What this task involves →
Give every line of the data below as a JSON list of strings, one string per line, and leave out blank lines.

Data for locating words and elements
################
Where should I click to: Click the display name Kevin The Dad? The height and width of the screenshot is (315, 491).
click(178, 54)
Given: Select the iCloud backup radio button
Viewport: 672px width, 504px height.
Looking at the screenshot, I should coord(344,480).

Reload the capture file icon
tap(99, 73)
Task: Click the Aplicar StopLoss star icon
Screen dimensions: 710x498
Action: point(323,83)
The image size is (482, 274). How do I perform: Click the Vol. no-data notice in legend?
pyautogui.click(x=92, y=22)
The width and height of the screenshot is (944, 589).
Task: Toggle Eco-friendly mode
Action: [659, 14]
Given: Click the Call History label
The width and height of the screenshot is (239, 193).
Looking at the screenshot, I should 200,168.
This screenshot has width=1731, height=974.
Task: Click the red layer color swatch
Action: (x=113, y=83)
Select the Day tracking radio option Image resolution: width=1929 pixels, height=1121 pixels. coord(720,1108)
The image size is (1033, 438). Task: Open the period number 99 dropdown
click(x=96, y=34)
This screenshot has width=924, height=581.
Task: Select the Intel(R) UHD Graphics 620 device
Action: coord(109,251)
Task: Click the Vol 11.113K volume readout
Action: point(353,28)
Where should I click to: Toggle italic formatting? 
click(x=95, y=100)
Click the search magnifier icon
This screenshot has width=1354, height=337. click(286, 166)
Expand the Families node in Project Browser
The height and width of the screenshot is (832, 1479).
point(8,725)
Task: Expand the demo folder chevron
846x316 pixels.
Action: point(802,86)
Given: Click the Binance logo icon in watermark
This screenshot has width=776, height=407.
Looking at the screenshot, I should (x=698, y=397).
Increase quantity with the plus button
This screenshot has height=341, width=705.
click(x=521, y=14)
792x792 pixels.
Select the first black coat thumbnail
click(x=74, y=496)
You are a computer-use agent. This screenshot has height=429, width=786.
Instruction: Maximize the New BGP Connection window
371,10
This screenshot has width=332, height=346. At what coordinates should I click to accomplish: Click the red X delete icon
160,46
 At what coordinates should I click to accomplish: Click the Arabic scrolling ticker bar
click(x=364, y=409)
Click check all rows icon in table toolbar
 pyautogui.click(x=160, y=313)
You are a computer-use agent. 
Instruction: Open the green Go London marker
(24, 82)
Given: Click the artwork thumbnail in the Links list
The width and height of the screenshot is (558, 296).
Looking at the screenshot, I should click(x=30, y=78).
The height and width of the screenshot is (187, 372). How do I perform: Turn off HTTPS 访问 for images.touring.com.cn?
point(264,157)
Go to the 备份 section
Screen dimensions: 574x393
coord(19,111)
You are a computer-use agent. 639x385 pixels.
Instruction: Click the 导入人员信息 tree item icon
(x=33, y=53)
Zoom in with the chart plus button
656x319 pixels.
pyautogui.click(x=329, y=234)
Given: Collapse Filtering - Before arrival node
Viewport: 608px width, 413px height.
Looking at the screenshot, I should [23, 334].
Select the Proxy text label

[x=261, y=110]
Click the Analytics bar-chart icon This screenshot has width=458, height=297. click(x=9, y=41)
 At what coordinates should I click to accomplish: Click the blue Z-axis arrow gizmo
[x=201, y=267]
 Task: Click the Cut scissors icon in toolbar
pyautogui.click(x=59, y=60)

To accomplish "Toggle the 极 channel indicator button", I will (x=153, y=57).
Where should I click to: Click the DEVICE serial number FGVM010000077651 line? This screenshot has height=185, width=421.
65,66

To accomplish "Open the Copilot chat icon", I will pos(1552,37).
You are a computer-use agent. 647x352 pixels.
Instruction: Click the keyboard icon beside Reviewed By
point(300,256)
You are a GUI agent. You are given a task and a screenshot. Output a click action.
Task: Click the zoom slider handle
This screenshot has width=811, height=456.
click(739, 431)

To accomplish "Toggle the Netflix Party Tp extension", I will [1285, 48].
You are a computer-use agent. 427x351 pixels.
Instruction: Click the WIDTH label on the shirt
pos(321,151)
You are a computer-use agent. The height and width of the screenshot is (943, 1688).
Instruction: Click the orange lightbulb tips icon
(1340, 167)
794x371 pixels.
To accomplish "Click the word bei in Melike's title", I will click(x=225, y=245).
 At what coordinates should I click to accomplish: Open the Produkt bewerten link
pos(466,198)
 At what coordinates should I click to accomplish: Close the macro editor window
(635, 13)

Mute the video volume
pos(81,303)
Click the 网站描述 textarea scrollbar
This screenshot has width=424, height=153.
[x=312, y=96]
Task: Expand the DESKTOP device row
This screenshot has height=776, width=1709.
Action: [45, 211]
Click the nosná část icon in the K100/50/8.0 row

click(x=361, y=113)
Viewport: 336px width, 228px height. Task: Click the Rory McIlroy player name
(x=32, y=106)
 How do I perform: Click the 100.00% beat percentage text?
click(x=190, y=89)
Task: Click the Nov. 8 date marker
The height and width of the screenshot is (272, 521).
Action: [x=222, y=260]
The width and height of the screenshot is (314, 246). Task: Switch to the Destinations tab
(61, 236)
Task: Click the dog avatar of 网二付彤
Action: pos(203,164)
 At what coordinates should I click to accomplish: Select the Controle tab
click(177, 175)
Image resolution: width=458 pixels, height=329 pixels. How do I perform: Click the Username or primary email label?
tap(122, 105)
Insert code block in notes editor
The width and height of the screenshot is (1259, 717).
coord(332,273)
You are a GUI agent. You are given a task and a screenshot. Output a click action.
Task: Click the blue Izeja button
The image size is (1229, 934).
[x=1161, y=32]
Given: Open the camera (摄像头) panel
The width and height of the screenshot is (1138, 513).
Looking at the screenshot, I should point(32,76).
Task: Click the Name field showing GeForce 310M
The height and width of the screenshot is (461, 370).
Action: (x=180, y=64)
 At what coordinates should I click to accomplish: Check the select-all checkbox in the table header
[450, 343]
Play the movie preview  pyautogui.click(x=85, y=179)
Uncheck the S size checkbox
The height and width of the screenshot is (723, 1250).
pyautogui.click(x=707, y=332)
################
Result for this task →
[
  "Where should I click to: Click the display name Kevin The Dad? The height and width of the screenshot is (315, 491).",
  "click(178, 54)",
  "Given: Select the iCloud backup radio button",
  "Viewport: 672px width, 504px height.",
  "Looking at the screenshot, I should coord(344,480).",
  "Reload the capture file icon",
  "tap(99, 73)",
  "Task: Click the Aplicar StopLoss star icon",
  "Screen dimensions: 710x498",
  "Action: point(323,83)",
  "The image size is (482, 274). How do I perform: Click the Vol. no-data notice in legend?",
  "pyautogui.click(x=92, y=22)",
  "The width and height of the screenshot is (944, 589).",
  "Task: Toggle Eco-friendly mode",
  "Action: [659, 14]",
  "Given: Click the Call History label",
  "The width and height of the screenshot is (239, 193).",
  "Looking at the screenshot, I should 200,168.",
  "This screenshot has width=1731, height=974.",
  "Task: Click the red layer color swatch",
  "Action: (x=113, y=83)",
  "Select the Day tracking radio option Image resolution: width=1929 pixels, height=1121 pixels. coord(720,1108)",
  "The image size is (1033, 438). Task: Open the period number 99 dropdown",
  "click(x=96, y=34)",
  "This screenshot has width=924, height=581.",
  "Task: Select the Intel(R) UHD Graphics 620 device",
  "Action: coord(109,251)",
  "Task: Click the Vol 11.113K volume readout",
  "Action: point(353,28)",
  "Where should I click to: Toggle italic formatting? ",
  "click(x=95, y=100)",
  "Click the search magnifier icon",
  "This screenshot has width=1354, height=337. click(286, 166)",
  "Expand the Families node in Project Browser",
  "The height and width of the screenshot is (832, 1479).",
  "point(8,725)",
  "Task: Expand the demo folder chevron",
  "846x316 pixels.",
  "Action: point(802,86)",
  "Given: Click the Binance logo icon in watermark",
  "This screenshot has width=776, height=407.",
  "Looking at the screenshot, I should (x=698, y=397).",
  "Increase quantity with the plus button",
  "This screenshot has height=341, width=705.",
  "click(x=521, y=14)",
  "792x792 pixels.",
  "Select the first black coat thumbnail",
  "click(x=74, y=496)",
  "You are a computer-use agent. This screenshot has height=429, width=786.",
  "Instruction: Maximize the New BGP Connection window",
  "371,10",
  "This screenshot has width=332, height=346. At what coordinates should I click to accomplish: Click the red X delete icon",
  "160,46",
  " At what coordinates should I click to accomplish: Click the Arabic scrolling ticker bar",
  "click(x=364, y=409)",
  "Click check all rows icon in table toolbar",
  " pyautogui.click(x=160, y=313)",
  "You are a computer-use agent. ",
  "Instruction: Open the green Go London marker",
  "(24, 82)",
  "Given: Click the artwork thumbnail in the Links list",
  "The width and height of the screenshot is (558, 296).",
  "Looking at the screenshot, I should click(x=30, y=78).",
  "The height and width of the screenshot is (187, 372). How do I perform: Turn off HTTPS 访问 for images.touring.com.cn?",
  "point(264,157)",
  "Go to the 备份 section",
  "Screen dimensions: 574x393",
  "coord(19,111)",
  "You are a computer-use agent. 639x385 pixels.",
  "Instruction: Click the 导入人员信息 tree item icon",
  "(x=33, y=53)",
  "Zoom in with the chart plus button",
  "656x319 pixels.",
  "pyautogui.click(x=329, y=234)",
  "Given: Collapse Filtering - Before arrival node",
  "Viewport: 608px width, 413px height.",
  "Looking at the screenshot, I should [23, 334].",
  "Select the Proxy text label",
  "[x=261, y=110]",
  "Click the Analytics bar-chart icon This screenshot has width=458, height=297. click(x=9, y=41)",
  " At what coordinates should I click to accomplish: Click the blue Z-axis arrow gizmo",
  "[x=201, y=267]",
  " Task: Click the Cut scissors icon in toolbar",
  "pyautogui.click(x=59, y=60)",
  "To accomplish \"Toggle the 极 channel indicator button\", I will (x=153, y=57).",
  "Where should I click to: Click the DEVICE serial number FGVM010000077651 line? This screenshot has height=185, width=421.",
  "65,66",
  "To accomplish \"Open the Copilot chat icon\", I will pos(1552,37).",
  "You are a computer-use agent. 647x352 pixels.",
  "Instruction: Click the keyboard icon beside Reviewed By",
  "point(300,256)",
  "You are a GUI agent. You are given a task and a screenshot. Output a click action.",
  "Task: Click the zoom slider handle",
  "This screenshot has width=811, height=456.",
  "click(739, 431)",
  "To accomplish \"Toggle the Netflix Party Tp extension\", I will [1285, 48].",
  "You are a computer-use agent. 427x351 pixels.",
  "Instruction: Click the WIDTH label on the shirt",
  "pos(321,151)",
  "You are a computer-use agent. The height and width of the screenshot is (943, 1688).",
  "Instruction: Click the orange lightbulb tips icon",
  "(1340, 167)",
  "794x371 pixels.",
  "To accomplish \"Click the word bei in Melike's title\", I will click(x=225, y=245).",
  " At what coordinates should I click to accomplish: Open the Produkt bewerten link",
  "pos(466,198)",
  " At what coordinates should I click to accomplish: Close the macro editor window",
  "(635, 13)",
  "Mute the video volume",
  "pos(81,303)",
  "Click the 网站描述 textarea scrollbar",
  "This screenshot has width=424, height=153.",
  "[x=312, y=96]",
  "Task: Expand the DESKTOP device row",
  "This screenshot has height=776, width=1709.",
  "Action: [45, 211]",
  "Click the nosná část icon in the K100/50/8.0 row",
  "click(x=361, y=113)",
  "Viewport: 336px width, 228px height. Task: Click the Rory McIlroy player name",
  "(x=32, y=106)",
  " How do I perform: Click the 100.00% beat percentage text?",
  "click(x=190, y=89)",
  "Task: Click the Nov. 8 date marker",
  "The height and width of the screenshot is (272, 521).",
  "Action: [x=222, y=260]",
  "The width and height of the screenshot is (314, 246). Task: Switch to the Destinations tab",
  "(61, 236)",
  "Task: Click the dog avatar of 网二付彤",
  "Action: pos(203,164)",
  " At what coordinates should I click to accomplish: Select the Controle tab",
  "click(177, 175)",
  "Image resolution: width=458 pixels, height=329 pixels. How do I perform: Click the Username or primary email label?",
  "tap(122, 105)",
  "Insert code block in notes editor",
  "The width and height of the screenshot is (1259, 717).",
  "coord(332,273)",
  "You are a GUI agent. You are given a task and a screenshot. Output a click action.",
  "Task: Click the blue Izeja button",
  "The image size is (1229, 934).",
  "[x=1161, y=32]",
  "Given: Open the camera (摄像头) panel",
  "The width and height of the screenshot is (1138, 513).",
  "Looking at the screenshot, I should point(32,76).",
  "Task: Click the Name field showing GeForce 310M",
  "The height and width of the screenshot is (461, 370).",
  "Action: (x=180, y=64)",
  " At what coordinates should I click to accomplish: Check the select-all checkbox in the table header",
  "[450, 343]",
  "Play the movie preview  pyautogui.click(x=85, y=179)",
  "Uncheck the S size checkbox",
  "The height and width of the screenshot is (723, 1250).",
  "pyautogui.click(x=707, y=332)"
]